◆ Texto fuente
»»
Enrique Peñalosa sabe, por la experiencia de su propia carne, que su elección está lejos de ser ganada, todavía; por eso, las ínfulas triunfalistas de Cambio Radical se están convirtiendo en un factor grande de desavenencia con los bogotanos, que le puede mermar votos –donde sí los tiene– en los estratos altos. Carlos Fernando Galán y Rodrigo Lara Restrepo andan a la pata del candidato, como la estela que genera un cometa, robando cámara y trasladando a la palestra el contrapunteo político que tienen con Horacio Serpa y con el Partido Liberal. Ambos jóvenes, cuyo ímpetu nace de una tragedia similar, deberían olvidar sus egos y mostrar a sus coequiperos que, en el caso de Bogotá, son interesantes, diversos y con una vocación de servicio que, los dos primeros, han venido opacando con su malentendida necesidad de figuración. O sea que entre las rencillas prosaicas de las figuras del partido y las nebulosas discursivas del candidato puede que, después de estas elecciones, ya no quede Peñalosa para más rato.
««
◆ Datos sin procesar
»»
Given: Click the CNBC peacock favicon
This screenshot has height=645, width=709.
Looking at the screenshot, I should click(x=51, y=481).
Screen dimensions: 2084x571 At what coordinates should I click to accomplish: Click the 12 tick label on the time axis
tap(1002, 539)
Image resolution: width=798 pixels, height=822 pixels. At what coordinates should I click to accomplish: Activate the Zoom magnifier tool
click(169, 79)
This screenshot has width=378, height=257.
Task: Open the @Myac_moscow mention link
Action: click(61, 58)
««
»»
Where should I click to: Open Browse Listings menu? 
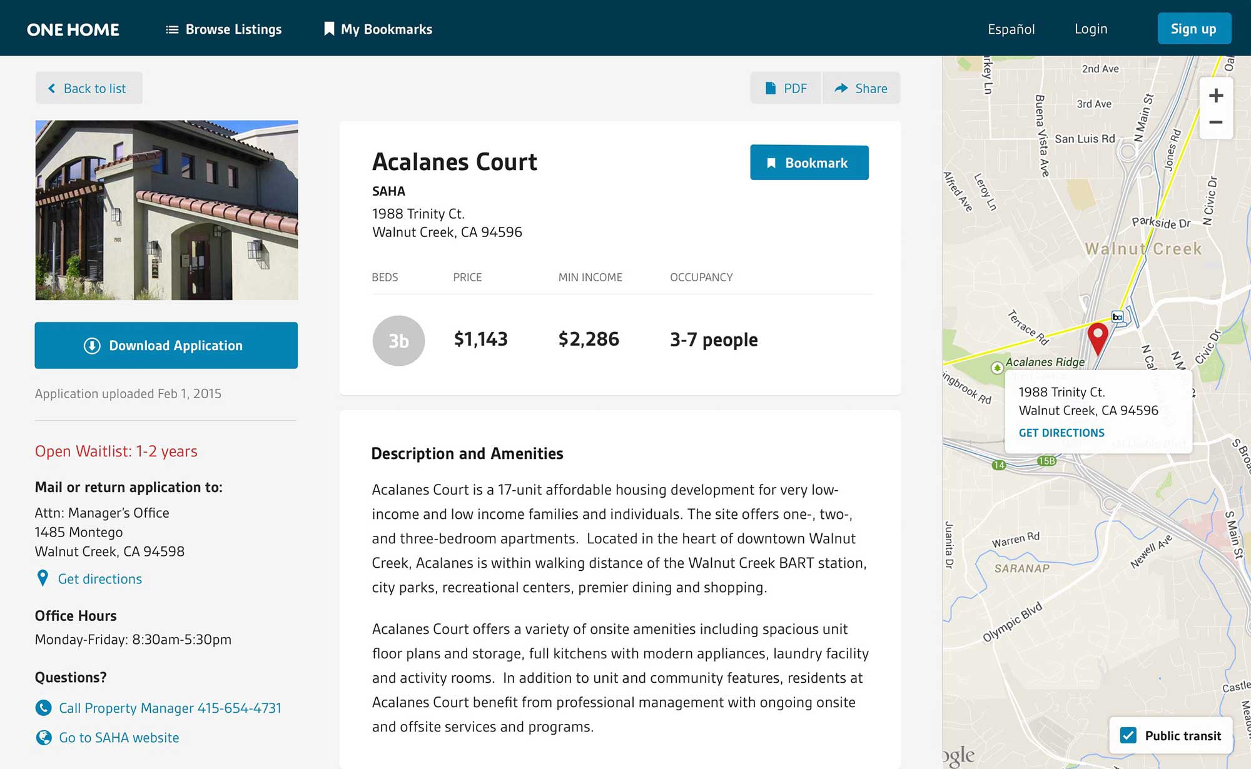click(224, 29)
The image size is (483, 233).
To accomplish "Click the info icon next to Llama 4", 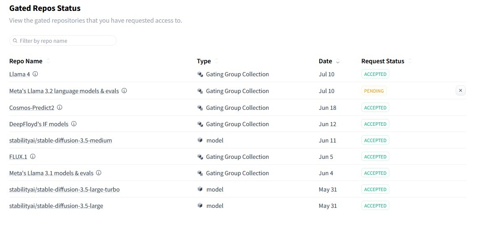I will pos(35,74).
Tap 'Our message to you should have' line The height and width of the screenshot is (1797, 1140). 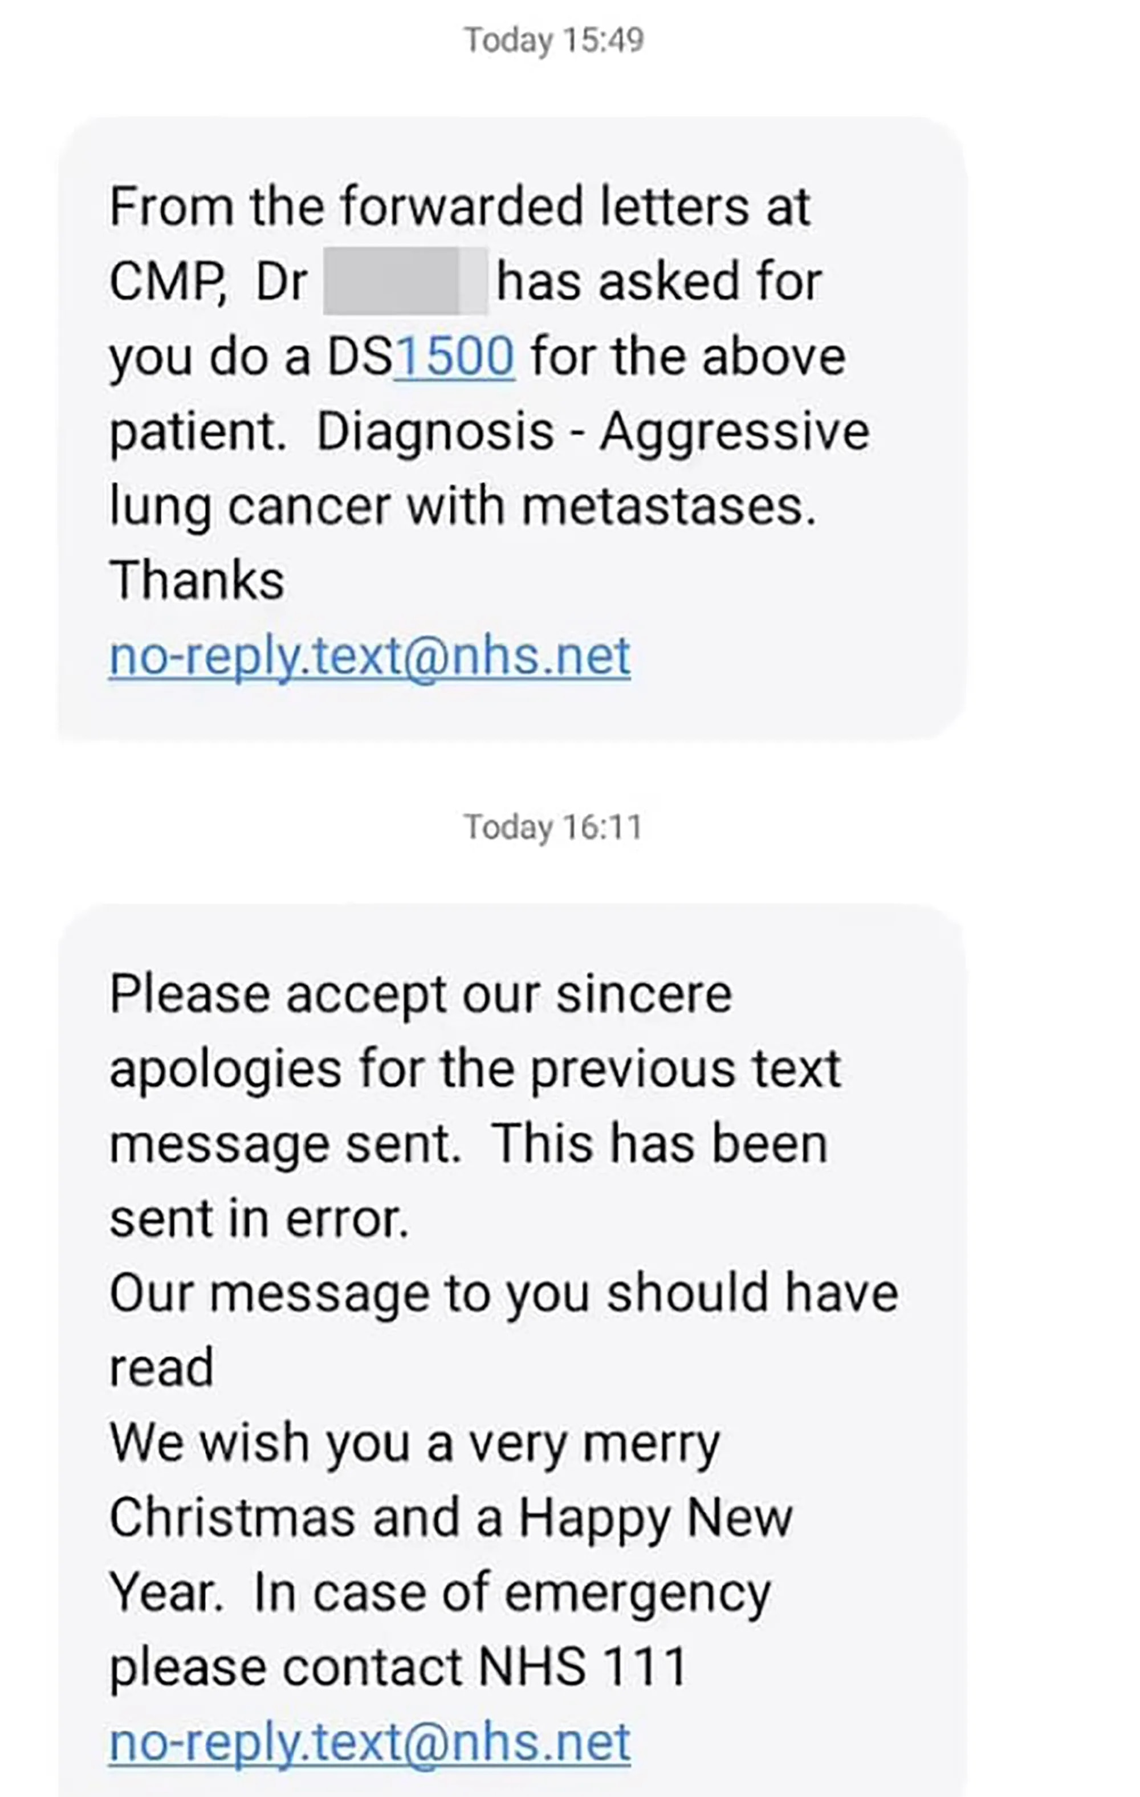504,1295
««
»»
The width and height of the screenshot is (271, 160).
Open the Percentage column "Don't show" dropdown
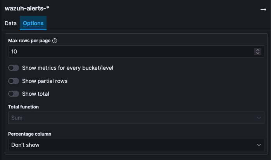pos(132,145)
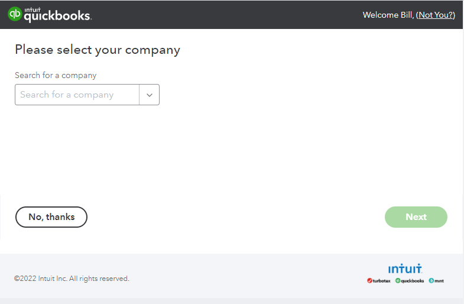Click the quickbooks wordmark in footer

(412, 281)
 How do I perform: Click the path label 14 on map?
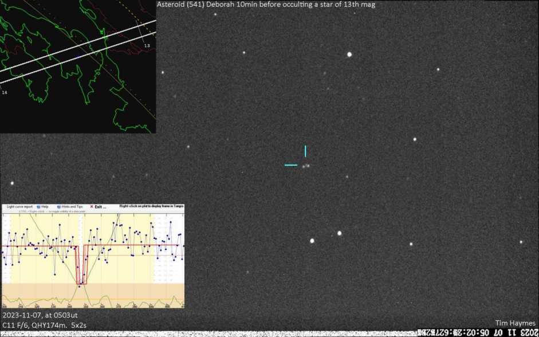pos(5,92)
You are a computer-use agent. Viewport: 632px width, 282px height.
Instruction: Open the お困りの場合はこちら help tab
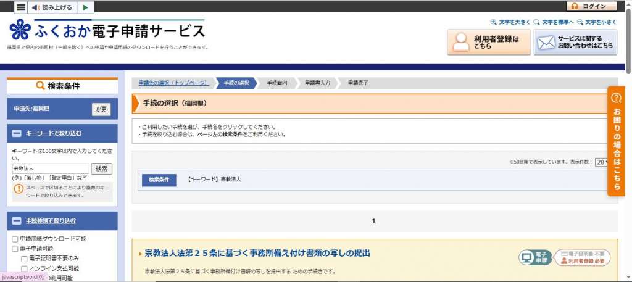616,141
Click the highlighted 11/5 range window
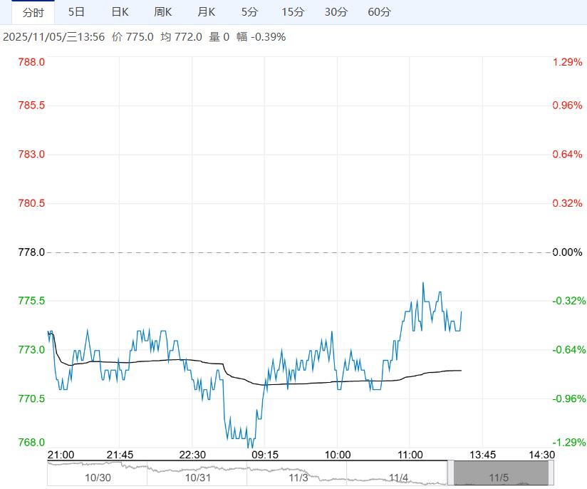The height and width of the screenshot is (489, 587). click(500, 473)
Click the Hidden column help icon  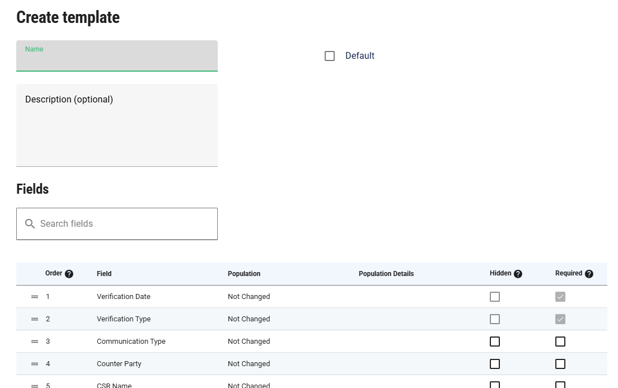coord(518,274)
««
◆ Objetivo 1
Responde según el texto sobre Peñalosa:
(a) ¿En qué estratos tiene votos Peñalosa?
(b) ¿Con quiénes sostienen Carlos Fernando Galán y Rodrigo Lara Restrepo su contrapunteo político?
(c) ¿Con qué se compara a esos dos jóvenes que andan a la pata del candidato?
◆ Objetivo 2
Retoma el texto sobre Peñalosa justo después de su última oración y escribe uno o dos párrafos más.

◆ Respuesta 1
(a) En los estratos altos.
(b) Con Horacio Serpa y con el Partido Liberal.
(c) Con la estela que genera un cometa.

◆ Respuesta 2
Petro El Grande
“Te llamarán ‘El Grande’ en adelante y tu nombre retumbará, a lo largo de los siglos, por toda la eternidad” le hubieran cantado a Gustavo Petro, al proclamarlo emperador en algún momento más afortunado de la historia de la humanidad. No es para menos: un hombre que se cargó el fusil, al hombro, para luchar por la democracia; que lideró un proceso para amnistiar a los suyos –a quienes lucharon con nobleza– y poder dar la cara desde un frente aún más peligroso: el político; que fue uno de los parlamentarios más destacados del Senado de la República, al que accedió con la tercera votación mayoritaria del país; y, que a cargo de Bogotá, como Alcalde Mayor, ha salido airoso de uno de los retos más difíciles de su vida: el de no dejarse joder por las élites capitalinas; merece que se le compongan muchos himnos y de que se le construya una catedral.
¿Cuáles élites? Aquellas que se mostraron imperturbables –o poco afectadas– con el Alcalde anterior, pese a que se embolsilló, no menos de ciento veinticinco mil millones de pesos ($125.000.000.000.oo) pero que a Petro sí han tratado como a un enemigo público, número uno, por su pobre cuna, tal vez; porque creó una Secretaría para la Mujer, en una ciudad de machos cabríos; porque se preocupó por la atención de LGBTI, con un Centro de Ciudadanía especializado, en una ciudad donde preferimos ocultar esas anomalías; o, porque abrió, al público, centros para la atención de abortos –permitidos por la ley– en una ciudad cristiana y pía como el prepucio del Divino Niño. ¿Quién Sabe? Tal vez, lo odian por ser de la costa, por tener el pelo ondulado o porque usa la gorra terciada a la izquierda; o, porque sus apellidos son Petro Urrego y eso suena feo: a brego, borrego y labriego y lo imaginarán de por allá, del campo, con mugre en las uñas y costumbres indignas del Palacio Liévano.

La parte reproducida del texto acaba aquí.